La question d’une collection pluridisciplinaire sera reposée par Jean-Hubert Martin, directeur du MNAM de 1987 à 1990, désirant constituer dans les domaines de l’architecture et de l’objet une collection qui faisait défaut. La réforme institutionnelle du Centre Pompidou de 1992 conduite par son président d’alors Dominique Bozo, trancha définitivement, en fusionnant ses deux principaux départements, la question récurrente d’une synthèse des arts, dont le siècle s’est plu à rêver. Huit domaines de conservation : arts plastiques période historique (1905-1960), arts plastiques période contemporaine (après 1960), dessins/art graphique, photographie, cinéma, vidéo, architecture et design furent constitués pour tracer les nouveaux contours d’une collection de l’art du Xxe siècle. La convergence des arts, pressentie dès les années 60 prenait alors un tour décisif et vraisemblablement définitif.

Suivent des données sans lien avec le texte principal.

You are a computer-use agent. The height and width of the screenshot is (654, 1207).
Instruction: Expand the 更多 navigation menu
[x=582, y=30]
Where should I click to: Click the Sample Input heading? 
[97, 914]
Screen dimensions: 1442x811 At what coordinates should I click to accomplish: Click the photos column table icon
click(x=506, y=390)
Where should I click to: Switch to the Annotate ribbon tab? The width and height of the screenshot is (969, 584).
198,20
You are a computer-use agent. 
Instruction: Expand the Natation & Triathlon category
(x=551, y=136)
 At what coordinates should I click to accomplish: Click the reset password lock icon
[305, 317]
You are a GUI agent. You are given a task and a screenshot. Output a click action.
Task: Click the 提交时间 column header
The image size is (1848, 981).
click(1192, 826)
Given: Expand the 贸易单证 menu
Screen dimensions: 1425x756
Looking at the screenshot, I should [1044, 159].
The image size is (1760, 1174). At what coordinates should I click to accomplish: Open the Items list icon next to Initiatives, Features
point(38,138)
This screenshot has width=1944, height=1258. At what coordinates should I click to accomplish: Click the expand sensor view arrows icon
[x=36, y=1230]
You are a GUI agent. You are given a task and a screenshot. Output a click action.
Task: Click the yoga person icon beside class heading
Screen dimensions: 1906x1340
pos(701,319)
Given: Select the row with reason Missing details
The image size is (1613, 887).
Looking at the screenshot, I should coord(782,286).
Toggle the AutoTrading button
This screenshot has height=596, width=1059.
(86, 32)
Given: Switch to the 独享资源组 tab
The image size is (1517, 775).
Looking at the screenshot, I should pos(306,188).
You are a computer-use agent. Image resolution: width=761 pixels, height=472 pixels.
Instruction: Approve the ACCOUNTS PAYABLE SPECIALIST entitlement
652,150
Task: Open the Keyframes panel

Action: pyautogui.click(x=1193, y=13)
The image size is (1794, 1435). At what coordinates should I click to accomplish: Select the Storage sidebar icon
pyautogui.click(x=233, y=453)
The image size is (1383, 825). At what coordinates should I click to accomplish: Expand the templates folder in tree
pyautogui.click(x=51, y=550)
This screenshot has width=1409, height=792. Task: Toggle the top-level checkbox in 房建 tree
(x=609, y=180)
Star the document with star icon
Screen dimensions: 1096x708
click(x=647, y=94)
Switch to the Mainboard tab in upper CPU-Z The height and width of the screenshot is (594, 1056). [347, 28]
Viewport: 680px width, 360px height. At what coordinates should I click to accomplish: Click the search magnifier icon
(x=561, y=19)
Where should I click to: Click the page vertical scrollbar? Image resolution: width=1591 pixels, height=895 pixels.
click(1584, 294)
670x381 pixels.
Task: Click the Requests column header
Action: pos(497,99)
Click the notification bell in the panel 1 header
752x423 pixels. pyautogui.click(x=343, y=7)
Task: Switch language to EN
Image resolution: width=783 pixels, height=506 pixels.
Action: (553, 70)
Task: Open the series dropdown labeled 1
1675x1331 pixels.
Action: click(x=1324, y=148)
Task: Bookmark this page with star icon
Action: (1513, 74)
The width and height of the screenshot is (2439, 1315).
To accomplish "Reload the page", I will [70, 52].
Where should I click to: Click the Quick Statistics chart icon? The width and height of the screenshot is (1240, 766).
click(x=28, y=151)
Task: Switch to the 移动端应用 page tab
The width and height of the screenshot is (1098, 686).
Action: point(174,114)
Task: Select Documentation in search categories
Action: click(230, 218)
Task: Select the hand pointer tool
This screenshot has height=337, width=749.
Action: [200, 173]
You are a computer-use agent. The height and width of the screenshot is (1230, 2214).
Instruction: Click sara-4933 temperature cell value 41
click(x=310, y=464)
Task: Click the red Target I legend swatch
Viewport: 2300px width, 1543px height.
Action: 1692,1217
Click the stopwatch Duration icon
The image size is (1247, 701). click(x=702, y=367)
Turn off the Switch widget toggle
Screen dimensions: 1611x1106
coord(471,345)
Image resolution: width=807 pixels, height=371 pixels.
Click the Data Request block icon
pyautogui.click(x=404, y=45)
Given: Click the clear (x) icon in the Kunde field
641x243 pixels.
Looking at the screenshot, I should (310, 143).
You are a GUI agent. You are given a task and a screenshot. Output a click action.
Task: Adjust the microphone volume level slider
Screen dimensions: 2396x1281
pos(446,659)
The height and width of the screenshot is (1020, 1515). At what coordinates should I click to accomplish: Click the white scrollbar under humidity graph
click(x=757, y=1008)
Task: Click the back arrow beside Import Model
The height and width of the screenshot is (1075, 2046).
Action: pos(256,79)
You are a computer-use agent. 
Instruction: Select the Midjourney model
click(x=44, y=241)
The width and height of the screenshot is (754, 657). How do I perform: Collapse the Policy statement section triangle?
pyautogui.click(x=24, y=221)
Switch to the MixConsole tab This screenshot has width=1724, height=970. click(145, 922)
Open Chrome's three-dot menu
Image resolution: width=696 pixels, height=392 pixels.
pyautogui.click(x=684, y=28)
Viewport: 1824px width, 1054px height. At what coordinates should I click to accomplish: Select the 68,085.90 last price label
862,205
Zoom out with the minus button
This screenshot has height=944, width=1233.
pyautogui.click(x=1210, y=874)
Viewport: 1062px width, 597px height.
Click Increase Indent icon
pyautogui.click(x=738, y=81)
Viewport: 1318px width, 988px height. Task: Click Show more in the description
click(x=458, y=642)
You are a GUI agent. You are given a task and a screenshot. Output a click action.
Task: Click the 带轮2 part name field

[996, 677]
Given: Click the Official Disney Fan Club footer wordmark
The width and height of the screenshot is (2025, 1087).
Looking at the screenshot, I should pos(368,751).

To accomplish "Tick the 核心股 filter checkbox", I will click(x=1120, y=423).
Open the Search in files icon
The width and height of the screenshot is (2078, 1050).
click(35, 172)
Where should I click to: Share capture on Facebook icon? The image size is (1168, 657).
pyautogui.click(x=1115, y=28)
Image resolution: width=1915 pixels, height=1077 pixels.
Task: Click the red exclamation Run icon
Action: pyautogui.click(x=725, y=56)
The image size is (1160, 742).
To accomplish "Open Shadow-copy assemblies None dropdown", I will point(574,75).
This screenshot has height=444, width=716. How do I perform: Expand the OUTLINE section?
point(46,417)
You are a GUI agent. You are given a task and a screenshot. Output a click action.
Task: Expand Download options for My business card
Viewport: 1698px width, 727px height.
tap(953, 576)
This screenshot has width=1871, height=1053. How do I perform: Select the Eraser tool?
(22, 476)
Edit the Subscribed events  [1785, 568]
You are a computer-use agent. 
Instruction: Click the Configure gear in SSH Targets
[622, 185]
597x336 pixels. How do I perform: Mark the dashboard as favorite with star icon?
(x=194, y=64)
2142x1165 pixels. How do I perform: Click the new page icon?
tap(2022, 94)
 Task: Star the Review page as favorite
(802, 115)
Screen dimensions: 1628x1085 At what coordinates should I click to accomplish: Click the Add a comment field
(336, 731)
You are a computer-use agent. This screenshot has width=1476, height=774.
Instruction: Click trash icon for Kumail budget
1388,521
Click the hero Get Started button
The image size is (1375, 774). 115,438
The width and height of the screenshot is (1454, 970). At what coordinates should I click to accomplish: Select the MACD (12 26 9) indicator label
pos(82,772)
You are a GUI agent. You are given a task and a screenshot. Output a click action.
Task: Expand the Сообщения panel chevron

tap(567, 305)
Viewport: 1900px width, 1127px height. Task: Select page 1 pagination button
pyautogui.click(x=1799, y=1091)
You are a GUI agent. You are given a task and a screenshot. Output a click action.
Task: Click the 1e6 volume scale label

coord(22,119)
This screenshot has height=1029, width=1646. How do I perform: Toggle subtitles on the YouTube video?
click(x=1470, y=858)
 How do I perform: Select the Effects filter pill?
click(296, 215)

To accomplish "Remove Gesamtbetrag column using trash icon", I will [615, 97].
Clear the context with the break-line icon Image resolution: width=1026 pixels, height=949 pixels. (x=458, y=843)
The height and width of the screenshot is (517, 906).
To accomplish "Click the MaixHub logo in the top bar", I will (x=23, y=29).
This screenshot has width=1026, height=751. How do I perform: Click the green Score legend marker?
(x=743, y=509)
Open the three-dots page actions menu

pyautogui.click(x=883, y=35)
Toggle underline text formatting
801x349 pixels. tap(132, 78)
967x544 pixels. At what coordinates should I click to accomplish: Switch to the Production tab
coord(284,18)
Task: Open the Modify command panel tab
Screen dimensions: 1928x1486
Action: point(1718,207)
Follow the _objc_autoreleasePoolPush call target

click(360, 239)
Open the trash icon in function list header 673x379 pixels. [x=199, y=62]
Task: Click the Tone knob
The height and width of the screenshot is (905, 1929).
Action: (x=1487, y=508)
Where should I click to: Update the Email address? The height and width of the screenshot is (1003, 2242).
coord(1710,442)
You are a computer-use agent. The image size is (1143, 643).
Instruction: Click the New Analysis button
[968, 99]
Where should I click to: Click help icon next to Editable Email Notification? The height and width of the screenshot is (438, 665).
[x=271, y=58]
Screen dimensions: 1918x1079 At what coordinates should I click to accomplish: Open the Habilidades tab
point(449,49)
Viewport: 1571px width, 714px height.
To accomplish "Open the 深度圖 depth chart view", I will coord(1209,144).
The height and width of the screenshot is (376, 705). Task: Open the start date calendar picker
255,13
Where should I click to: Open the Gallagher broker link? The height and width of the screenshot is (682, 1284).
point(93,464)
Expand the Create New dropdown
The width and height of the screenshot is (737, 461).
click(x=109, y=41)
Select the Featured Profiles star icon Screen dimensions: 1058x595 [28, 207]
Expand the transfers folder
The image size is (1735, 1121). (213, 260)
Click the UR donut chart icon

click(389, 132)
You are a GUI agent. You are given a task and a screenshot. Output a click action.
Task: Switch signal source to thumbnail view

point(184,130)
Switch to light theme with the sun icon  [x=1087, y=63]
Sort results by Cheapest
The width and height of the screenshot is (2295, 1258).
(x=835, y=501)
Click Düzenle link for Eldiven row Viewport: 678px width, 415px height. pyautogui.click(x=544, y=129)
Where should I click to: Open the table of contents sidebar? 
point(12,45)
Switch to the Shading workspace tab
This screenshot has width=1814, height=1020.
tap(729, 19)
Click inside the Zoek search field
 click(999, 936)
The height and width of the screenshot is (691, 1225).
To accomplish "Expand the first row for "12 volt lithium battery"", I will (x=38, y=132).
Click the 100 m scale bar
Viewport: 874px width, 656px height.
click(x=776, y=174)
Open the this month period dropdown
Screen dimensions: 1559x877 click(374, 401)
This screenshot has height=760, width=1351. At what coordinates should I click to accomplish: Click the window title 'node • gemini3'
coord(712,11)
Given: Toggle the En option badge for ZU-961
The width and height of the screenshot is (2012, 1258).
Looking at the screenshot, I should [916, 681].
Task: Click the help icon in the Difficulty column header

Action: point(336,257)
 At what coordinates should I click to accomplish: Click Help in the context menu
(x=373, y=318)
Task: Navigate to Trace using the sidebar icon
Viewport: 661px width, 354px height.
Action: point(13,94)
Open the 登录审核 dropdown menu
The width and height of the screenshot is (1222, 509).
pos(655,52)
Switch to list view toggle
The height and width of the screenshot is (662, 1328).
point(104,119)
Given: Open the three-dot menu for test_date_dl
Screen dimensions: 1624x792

A l’inverse peut-être de Cinémarge, qui donna comme début d’explication à sa disparition prématurée, la nature forcément éphémère des printemps, l’action du Musée National d’Art Moderne dans le domaine du cinéma s’inscrivit dans le durée, prenant acte de la pérennité d’un cinéma, dont Kasimir Malevitch avait au milieu des années 1920, définit le projet, sur la base d’une filiation cézannienne. La publication cette année pour le vingtième anniversaire du Centre, du catalogue de la collection cinématographique du Musée national d’art moderne L’Art du mouvement vint attester de la permanence d’un cinéma « expérimental », de son inscription dans la cours de l’histoire de l’art et des idées de ce siècle.

Programmation et commandes aux artistes à l’encontre de la création contemporaine, restaurations et sauvegarde de films, mise en place d’une collection d’ouvrages tant d’études historiques (en 1993 L’Age d’or de Buñuel, prochainement Man Ray et le cinéma), que la publication de textes fondamentaux (traduction en cours de Metaphors on Vision de Stan Brakhage) font partie d’un dispositif visant à affirmer cette permanence de la création cinématographique.

Par ailleurs, dans la perspective du réaménagement des espaces intérieurs du Centre et de la redéfinition des collections permanentes du Musée, une muséographie inédite s’esquisse actuellement, qui prendra en compte dans le parcours même du Musée le cinéma.